Заболоцкий. Иволга, леса отшельница — страница 77 из 131

30 января 1937 года:

«Что у вас в Тбилиси нового? Тоже, вероятно, вроде меня, как в колесе крутишься. Что касается меня, то эта зима у меня особенно сложная. Вечера, выступления, статьи и стихи в журналах, книга стихов сдаётся в производство, статья и работа в „Известиях“, борьба на фронте детской литературы — это отнимает почти всё время, так что пишу очень мало и даже твоего стихотворения не перевёл ещё до сих пор. Читал ли ты мою статью в „Известиях“? И как её приняли грузинские товарищи? Вопросы поставлены, кажется, достаточно точно и резко. Моё положение в Ленинграде двусмысленно: одобренный рядом уважаемых и авторитетных людей, — в среде поэтов чувствую глухое сопротивление. Это, вероятно, скоро проявится конкретно и вернее всего со стороны москвичей. Конечно, это меня не очень пугает, поскольку дело идёт не об отдельных людях, а о всём положении в советской поэзии».

6 марта 1937 года:

«Срочно пустили и пускаем в производство огромными тиражами ряд книг. Из моих обработок идут Рабле, де Костер и „Гулливер“ Свифта. Нужно было заново просмотреть 25 листов текста, сверить, выправить и пр.

Записи, выбранные из коллекции:
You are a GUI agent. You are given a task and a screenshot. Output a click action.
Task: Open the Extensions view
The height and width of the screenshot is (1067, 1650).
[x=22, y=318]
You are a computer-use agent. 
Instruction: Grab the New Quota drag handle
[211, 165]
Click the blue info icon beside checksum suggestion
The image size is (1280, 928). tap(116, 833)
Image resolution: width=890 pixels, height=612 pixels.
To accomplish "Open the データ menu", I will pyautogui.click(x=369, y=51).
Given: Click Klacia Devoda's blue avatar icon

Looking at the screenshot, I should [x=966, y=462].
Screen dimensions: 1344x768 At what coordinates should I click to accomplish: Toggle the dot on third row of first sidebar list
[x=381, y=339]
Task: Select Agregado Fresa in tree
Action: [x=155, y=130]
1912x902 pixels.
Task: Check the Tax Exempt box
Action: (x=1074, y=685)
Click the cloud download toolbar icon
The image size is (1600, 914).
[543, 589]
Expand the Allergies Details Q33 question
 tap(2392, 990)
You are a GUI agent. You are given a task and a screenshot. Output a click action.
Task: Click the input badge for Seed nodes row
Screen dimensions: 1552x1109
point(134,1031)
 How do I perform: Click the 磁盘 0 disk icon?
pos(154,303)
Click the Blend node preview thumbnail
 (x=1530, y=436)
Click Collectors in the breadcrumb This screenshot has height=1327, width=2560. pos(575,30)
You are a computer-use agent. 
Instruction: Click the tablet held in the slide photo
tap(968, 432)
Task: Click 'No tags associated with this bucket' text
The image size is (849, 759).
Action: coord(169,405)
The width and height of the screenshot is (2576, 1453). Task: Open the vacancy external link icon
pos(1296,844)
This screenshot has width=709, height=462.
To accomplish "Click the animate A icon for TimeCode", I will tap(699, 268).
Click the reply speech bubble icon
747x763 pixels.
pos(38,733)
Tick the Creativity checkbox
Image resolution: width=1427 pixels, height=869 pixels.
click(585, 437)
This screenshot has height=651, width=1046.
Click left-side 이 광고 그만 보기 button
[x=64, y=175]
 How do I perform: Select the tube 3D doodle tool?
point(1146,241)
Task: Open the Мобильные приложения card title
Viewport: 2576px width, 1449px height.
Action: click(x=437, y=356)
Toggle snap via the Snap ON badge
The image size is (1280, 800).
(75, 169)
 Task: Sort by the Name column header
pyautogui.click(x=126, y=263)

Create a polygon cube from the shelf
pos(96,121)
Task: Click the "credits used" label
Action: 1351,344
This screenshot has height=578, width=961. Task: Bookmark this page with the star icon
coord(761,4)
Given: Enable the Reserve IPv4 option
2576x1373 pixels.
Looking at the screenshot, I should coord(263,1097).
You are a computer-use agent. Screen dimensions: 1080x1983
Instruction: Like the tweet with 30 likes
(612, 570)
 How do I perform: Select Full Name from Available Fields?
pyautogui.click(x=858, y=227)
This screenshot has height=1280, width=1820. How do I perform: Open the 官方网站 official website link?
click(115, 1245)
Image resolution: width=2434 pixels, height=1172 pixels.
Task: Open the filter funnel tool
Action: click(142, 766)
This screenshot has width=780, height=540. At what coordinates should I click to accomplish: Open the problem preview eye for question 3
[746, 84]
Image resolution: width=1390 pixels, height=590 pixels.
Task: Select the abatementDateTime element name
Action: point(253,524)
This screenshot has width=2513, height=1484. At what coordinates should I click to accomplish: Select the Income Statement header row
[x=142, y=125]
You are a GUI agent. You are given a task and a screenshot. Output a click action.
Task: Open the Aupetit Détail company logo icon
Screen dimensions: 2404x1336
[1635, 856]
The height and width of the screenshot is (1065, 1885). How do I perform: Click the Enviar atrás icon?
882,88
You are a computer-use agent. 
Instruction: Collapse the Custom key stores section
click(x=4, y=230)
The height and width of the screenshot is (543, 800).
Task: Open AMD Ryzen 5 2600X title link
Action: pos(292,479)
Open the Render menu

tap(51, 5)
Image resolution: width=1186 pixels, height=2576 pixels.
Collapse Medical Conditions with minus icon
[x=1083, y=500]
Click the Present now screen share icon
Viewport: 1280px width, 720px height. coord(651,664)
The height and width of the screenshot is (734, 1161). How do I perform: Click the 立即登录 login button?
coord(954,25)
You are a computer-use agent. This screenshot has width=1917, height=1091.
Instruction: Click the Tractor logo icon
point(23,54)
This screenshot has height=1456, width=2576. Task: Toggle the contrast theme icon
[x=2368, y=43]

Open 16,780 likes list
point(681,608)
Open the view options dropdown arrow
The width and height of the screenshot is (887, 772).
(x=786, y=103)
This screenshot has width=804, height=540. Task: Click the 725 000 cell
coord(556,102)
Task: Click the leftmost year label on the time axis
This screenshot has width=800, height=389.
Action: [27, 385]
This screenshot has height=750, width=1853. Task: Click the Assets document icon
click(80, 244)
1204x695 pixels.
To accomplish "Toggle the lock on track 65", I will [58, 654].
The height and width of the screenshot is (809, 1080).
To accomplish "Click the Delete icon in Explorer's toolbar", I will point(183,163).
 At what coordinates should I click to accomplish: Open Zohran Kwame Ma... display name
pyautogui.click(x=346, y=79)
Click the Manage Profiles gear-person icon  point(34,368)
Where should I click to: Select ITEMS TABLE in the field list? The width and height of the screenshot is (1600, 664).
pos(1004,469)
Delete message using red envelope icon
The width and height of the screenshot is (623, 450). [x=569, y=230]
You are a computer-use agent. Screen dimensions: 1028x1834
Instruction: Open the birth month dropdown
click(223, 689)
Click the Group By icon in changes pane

■ Задачи:
a) Как изложить отрывок в двух предложениях, опираясь только на то, что в нём сказано?
b) Повторите дословно часть отрывка, начиная со слов «6 марта 1937» и продолжая до слов «выправить и пр.» включительно.
c) Ответьте на вопросы по отрывку:
(i) В каком городе, по словам автора, его положение двусмысленно?
(ii) Сколько листов текста нужно было заново просмотреть?
(iii) В какой газете вышла статья, о которой автор спрашивает адресата?
Эти записи никак не связаны с отрывком.

■ Ответы по задачам:
a) В письме от 30 января 1937 года автор пишет, что эта зима у него особенно сложная: вечера, выступления, статьи, работа в «Известиях» и борьба на фронте детской литературы отнимают почти всё время, а в среде поэтов он чувствует глухое сопротивление. В письме от 6 марта 1937 года сообщается, что огромными тиражами пускается в производство ряд книг, среди них его обработки Рабле, де Костера и «Гулливера» Свифта.

b)
6 марта 1937 года:

«Срочно пустили и пускаем в производство огромными тиражами ряд книг. Из моих обработок идут Рабле, де Костер и „Гулливер“ Свифта. Нужно было заново просмотреть 25 листов текста, сверить, выправить и пр.

c)
(i) В Ленинграде.
(ii) 25 листов.
(iii) В «Известиях».